*** Opening Dataset extract ***
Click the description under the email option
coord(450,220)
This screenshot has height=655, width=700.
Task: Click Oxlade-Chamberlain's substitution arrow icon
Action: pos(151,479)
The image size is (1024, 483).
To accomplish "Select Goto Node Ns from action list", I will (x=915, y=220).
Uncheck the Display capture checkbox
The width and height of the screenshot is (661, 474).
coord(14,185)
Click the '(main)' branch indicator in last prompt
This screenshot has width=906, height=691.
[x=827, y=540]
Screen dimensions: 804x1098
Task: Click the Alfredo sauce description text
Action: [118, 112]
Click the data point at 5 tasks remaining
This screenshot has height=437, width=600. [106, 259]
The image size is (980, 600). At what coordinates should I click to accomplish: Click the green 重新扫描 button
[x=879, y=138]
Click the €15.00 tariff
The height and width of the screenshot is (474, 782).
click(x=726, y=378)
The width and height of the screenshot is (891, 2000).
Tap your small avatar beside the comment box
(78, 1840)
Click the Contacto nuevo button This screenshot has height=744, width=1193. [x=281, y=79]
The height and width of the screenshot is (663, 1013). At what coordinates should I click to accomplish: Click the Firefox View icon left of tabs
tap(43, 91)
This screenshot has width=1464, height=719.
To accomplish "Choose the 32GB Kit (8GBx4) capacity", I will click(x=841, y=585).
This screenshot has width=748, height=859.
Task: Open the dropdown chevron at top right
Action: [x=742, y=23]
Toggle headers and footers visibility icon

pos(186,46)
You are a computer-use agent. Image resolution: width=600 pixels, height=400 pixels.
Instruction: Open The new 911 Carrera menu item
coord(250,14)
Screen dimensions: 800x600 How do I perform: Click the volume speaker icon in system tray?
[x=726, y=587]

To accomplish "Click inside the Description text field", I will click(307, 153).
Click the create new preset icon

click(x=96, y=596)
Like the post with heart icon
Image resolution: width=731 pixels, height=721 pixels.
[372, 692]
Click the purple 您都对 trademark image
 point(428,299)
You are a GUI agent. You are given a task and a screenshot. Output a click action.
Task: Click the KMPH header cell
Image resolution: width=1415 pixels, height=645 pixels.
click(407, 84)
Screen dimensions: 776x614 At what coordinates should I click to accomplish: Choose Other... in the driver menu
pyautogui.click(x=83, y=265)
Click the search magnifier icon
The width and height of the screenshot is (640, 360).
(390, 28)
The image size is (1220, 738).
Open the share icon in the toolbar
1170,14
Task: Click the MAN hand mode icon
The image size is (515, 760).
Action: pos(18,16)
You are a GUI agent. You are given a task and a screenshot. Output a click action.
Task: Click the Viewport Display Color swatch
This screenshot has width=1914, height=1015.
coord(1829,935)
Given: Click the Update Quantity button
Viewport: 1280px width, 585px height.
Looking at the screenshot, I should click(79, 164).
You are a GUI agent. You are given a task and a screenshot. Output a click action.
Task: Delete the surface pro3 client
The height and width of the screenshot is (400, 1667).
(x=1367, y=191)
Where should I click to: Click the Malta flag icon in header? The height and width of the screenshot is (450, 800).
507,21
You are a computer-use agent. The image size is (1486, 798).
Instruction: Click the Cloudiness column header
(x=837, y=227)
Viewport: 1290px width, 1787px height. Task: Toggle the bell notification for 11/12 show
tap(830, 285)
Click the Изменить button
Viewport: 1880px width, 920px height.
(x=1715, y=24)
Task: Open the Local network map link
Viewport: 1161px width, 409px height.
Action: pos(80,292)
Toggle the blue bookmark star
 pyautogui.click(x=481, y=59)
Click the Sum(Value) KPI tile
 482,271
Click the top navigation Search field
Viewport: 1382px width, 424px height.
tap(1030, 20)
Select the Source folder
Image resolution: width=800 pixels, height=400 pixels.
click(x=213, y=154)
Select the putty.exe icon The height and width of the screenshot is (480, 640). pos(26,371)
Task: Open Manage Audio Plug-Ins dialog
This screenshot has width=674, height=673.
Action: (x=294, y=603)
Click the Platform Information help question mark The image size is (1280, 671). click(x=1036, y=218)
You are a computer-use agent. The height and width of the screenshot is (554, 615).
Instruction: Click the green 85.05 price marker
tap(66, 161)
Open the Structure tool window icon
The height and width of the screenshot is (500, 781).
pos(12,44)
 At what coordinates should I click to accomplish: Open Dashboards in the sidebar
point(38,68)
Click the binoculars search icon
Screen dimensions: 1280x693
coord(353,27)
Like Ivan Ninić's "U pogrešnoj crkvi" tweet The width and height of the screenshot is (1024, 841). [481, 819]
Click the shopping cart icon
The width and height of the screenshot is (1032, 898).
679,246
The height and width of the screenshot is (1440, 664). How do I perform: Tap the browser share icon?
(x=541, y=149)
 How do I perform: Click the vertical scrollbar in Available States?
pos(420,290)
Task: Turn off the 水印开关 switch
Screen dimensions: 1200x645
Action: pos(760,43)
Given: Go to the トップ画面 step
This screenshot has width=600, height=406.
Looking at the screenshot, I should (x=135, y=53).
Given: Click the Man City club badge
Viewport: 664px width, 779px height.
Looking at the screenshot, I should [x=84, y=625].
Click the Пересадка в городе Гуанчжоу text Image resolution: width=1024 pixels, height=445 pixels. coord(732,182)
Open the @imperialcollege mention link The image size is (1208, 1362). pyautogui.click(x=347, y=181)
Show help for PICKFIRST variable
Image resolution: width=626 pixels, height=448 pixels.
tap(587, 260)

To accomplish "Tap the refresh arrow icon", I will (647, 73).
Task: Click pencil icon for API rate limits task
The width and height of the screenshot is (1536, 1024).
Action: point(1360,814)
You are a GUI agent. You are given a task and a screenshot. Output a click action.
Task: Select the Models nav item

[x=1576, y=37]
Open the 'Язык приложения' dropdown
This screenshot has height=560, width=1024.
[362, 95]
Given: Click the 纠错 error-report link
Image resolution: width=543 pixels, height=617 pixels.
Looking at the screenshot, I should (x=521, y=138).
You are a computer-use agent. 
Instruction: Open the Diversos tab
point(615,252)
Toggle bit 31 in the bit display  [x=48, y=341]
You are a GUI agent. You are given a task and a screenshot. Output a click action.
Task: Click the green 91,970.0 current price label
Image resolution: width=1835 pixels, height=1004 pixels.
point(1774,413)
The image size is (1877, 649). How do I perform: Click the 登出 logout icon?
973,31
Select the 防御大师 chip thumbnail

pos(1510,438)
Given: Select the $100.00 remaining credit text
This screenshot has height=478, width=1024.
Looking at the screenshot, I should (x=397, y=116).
*** Closing Dataset extract ***
Transcribe exactly the lines from the one containing "Task: Click the green" through the end of the records, both included, and nothing else.

:: Answer box ::
Task: Click the green 91,970.0 current price label
Image resolution: width=1835 pixels, height=1004 pixels.
point(1774,413)
The image size is (1877, 649). How do I perform: Click the 登出 logout icon?
973,31
Select the 防御大师 chip thumbnail

pos(1510,438)
Given: Select the $100.00 remaining credit text
This screenshot has height=478, width=1024.
Looking at the screenshot, I should (x=397, y=116).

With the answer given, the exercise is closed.